I've made it very well known that I'm no fan of cold weather, so with the last few days of stunning weather, I've been a very happy bunny. Hot weather doesn't just mean a happy Foody Mama, it also means it's the perfect time to indulge in copious amounts of mango lassi; Let's be honest drinking lassi on a cold wet miserable day just doesn't go does it ?

For those of you that may not be familiar, lassi is the Asian take on the British smoothie. In Asian cuisine, there are a few variants, from the salted *pulls face at thought* version to fruit based ones  .. Fruit sounds more like it .. I hear you !
━━━━━━━━━━━━━━━━
*To be done*
1) According to the mango lassi post, what is lassi compared to?
2) Carry on writing the mango lassi post, picking up right after its last sentence.
The listing further down the page plays no part in any of this.

*Available data*
━━━━━━━━━━━━━━━━
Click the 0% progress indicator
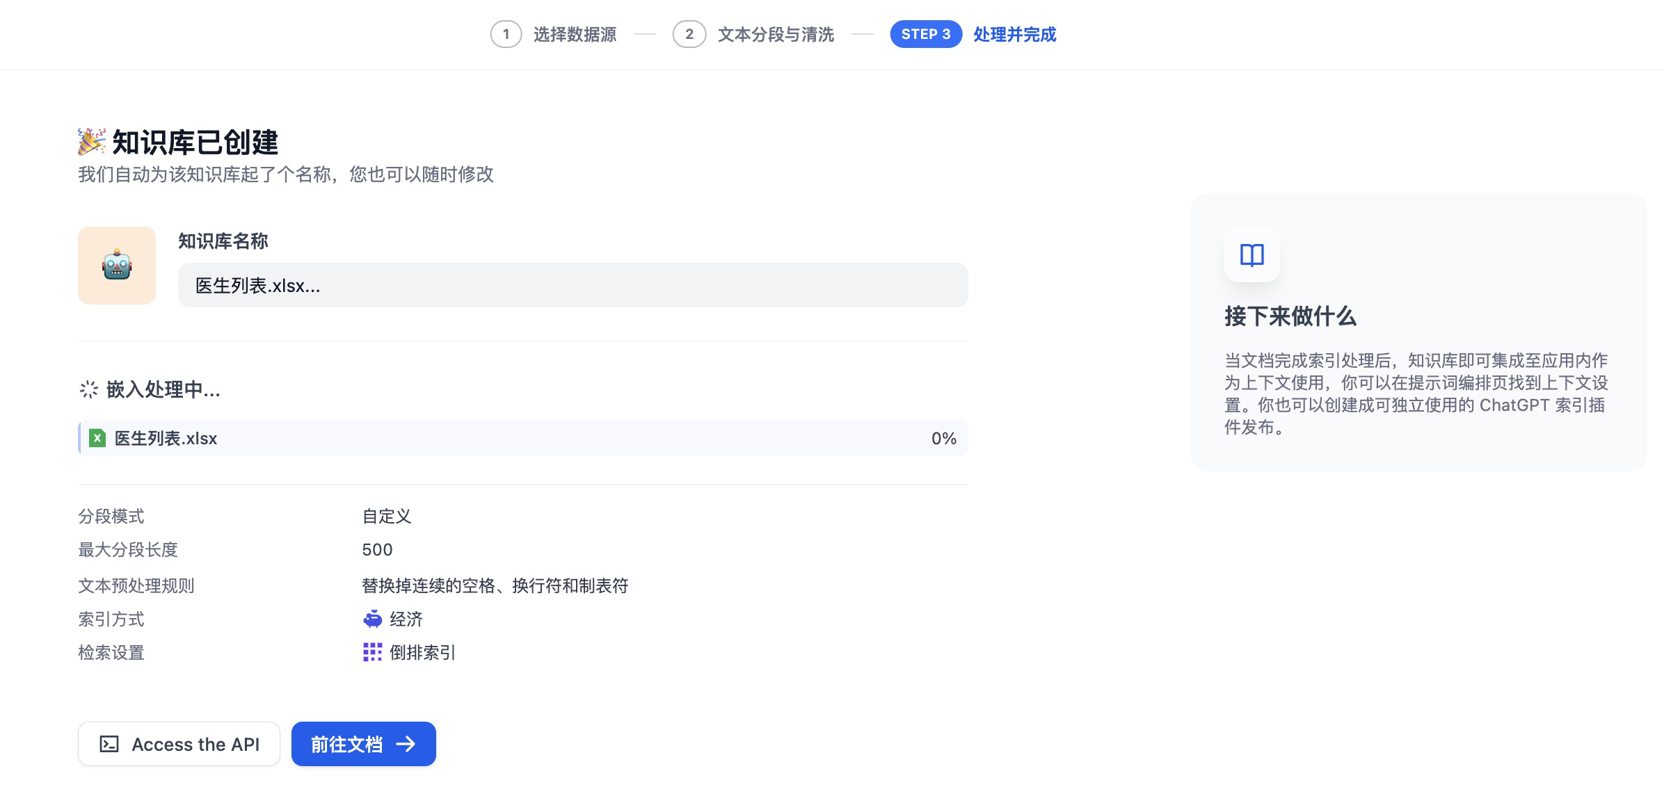1664x787 pixels. (943, 438)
━━━━━━━━━━━━━━━━
*Solved problems*
1) It is the Asian take on the British smoothie.

2)
So I thought since it's made a rather regular appearance in our fridge over the last few days, it just had to be blogged about

This recipe will easily give you 5-6 rather generous servings and will need an electric whisk or liquidizer jug :

1x 454g tub natural yogurt
1 x 850g tin mango puree
250 ml cold water
6 tbsp sugar

  • place all the ingredients into your liquidizer or in a large jug if using an electric whisk
  • whisk/ blend till all the ingredients have combined together, leave to chill in the fridge
  • serve in tall sundae style glasses 

That is really all there is to it. For a bit of a twist, you can always add in a few chunks of mango for a bit of texture and dive in with a spoon. For a slightly naughtier version, top up with squirty cream ! If like me you've got a weak spot for strawberries, swap the mango puree for a punnet of strawberries and wizz up in the exact same way.

I'll leave you with a rather brilliant advert for mango lassi by HSBC ..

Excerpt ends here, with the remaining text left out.